| Your objective |
Your reply should hold exactly the lines from the one that contains "The height and width of the screenshot is (573, 937)." through the end of the data. Repeat them word for word.

| Collection entries |

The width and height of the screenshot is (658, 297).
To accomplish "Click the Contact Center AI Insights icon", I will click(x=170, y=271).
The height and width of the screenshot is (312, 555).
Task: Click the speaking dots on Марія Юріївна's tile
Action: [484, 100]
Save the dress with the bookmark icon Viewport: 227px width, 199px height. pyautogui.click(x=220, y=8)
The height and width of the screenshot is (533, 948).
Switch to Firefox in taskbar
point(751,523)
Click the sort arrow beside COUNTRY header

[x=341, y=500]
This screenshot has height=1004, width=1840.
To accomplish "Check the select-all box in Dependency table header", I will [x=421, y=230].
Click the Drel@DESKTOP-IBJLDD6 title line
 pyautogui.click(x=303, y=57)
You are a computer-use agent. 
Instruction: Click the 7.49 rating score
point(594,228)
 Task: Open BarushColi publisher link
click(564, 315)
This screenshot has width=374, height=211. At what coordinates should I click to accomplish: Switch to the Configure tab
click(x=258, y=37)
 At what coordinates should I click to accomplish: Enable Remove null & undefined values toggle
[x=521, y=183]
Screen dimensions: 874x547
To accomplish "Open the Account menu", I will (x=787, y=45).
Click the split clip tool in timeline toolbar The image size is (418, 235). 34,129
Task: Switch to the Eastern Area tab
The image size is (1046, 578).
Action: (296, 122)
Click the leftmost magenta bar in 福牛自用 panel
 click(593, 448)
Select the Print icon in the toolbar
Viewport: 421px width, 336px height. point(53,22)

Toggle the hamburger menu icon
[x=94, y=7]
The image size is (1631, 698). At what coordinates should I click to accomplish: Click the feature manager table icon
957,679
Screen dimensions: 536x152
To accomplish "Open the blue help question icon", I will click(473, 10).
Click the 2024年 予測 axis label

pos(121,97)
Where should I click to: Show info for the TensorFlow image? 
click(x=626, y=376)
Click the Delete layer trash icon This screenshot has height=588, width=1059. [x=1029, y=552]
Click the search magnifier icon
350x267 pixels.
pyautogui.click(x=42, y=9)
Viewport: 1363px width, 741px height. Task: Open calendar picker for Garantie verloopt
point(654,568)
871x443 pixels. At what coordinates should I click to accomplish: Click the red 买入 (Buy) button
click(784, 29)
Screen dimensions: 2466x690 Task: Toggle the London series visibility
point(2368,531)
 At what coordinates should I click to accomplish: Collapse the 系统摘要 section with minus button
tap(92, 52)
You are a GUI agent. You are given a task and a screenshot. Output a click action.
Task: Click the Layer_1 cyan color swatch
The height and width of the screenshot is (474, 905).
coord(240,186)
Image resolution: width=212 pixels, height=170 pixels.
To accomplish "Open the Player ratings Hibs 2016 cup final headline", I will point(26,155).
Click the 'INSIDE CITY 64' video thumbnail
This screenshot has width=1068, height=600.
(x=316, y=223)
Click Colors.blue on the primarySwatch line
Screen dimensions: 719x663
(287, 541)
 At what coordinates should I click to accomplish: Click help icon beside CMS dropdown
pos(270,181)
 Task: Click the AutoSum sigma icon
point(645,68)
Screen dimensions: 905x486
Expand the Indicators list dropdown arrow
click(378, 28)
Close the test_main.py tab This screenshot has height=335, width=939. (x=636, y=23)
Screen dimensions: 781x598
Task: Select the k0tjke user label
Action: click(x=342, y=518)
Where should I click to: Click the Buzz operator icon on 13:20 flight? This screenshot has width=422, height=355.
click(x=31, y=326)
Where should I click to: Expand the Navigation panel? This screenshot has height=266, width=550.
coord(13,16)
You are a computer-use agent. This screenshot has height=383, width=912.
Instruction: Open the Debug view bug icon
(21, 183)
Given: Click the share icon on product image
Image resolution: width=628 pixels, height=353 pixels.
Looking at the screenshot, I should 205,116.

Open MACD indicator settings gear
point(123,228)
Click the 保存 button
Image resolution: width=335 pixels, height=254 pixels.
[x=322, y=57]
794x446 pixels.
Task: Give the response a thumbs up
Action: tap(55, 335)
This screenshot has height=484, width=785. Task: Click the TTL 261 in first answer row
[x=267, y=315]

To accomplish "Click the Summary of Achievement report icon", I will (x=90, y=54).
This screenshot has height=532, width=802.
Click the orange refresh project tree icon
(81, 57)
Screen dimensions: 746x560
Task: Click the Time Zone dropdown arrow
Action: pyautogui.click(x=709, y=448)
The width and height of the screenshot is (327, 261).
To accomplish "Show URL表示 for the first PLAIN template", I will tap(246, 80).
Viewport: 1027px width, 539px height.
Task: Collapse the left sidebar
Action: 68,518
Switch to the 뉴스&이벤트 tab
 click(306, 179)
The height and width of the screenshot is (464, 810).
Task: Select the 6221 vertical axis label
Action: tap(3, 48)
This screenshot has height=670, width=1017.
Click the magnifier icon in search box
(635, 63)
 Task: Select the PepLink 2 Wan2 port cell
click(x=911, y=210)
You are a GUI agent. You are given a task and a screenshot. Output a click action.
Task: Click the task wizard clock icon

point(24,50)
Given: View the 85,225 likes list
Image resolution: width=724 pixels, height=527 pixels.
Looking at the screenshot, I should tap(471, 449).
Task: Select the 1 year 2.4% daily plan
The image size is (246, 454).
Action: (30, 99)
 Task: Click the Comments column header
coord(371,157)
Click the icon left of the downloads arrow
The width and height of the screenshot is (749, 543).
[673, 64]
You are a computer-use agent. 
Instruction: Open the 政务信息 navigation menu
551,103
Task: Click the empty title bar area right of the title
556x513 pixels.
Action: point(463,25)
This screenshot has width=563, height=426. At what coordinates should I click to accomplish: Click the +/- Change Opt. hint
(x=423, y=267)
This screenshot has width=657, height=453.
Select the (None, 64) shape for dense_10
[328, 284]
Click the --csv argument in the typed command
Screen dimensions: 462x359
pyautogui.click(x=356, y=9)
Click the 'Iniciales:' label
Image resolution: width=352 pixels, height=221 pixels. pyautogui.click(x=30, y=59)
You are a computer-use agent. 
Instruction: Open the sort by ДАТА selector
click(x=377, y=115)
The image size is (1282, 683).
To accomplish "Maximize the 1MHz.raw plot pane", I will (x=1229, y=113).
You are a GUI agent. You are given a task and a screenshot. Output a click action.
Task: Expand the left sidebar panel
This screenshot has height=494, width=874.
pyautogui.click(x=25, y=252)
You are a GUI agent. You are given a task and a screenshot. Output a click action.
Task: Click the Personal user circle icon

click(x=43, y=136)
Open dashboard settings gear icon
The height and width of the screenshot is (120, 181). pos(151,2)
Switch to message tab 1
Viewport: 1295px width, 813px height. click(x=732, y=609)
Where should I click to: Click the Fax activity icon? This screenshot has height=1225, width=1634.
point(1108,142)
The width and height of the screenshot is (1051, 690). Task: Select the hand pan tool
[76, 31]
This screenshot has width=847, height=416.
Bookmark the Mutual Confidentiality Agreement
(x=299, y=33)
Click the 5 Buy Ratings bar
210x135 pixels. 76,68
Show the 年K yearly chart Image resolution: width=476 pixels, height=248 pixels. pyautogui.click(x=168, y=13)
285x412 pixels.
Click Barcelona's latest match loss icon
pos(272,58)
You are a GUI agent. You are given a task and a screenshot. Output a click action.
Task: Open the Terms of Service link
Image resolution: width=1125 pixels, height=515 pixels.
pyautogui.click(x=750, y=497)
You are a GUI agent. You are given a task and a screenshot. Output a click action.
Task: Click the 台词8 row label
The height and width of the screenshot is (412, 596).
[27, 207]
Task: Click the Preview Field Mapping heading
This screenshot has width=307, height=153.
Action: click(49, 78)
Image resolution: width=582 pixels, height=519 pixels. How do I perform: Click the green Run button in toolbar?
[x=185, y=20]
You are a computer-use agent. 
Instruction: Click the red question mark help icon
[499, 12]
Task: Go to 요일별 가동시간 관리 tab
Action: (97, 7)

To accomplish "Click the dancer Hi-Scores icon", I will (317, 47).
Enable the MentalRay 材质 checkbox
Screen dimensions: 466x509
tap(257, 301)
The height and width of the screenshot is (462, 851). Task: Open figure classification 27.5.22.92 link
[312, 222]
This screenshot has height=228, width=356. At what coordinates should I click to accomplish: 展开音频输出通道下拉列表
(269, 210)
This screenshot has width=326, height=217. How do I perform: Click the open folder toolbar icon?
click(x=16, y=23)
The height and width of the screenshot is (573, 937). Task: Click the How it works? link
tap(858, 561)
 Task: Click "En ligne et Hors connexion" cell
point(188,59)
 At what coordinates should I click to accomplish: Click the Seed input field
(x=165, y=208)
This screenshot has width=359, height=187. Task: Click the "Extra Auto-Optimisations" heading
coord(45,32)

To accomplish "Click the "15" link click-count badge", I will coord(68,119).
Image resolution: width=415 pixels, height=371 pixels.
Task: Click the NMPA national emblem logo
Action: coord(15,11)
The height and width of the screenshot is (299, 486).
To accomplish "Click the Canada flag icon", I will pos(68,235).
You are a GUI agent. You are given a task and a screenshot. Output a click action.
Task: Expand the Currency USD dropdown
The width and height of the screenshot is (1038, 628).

| Completed task |
The height and width of the screenshot is (573, 937). Task: Click the How it works? link
tap(858, 561)
 Task: Click "En ligne et Hors connexion" cell
point(188,59)
 At what coordinates should I click to accomplish: Click the Seed input field
(x=165, y=208)
This screenshot has width=359, height=187. Task: Click the "Extra Auto-Optimisations" heading
coord(45,32)

To accomplish "Click the "15" link click-count badge", I will coord(68,119).
Image resolution: width=415 pixels, height=371 pixels.
Task: Click the NMPA national emblem logo
Action: coord(15,11)
The height and width of the screenshot is (299, 486).
To accomplish "Click the Canada flag icon", I will pos(68,235).
You are a GUI agent. You are given a task and a screenshot. Output a click action.
Task: Expand the Currency USD dropdown
The width and height of the screenshot is (1038, 628).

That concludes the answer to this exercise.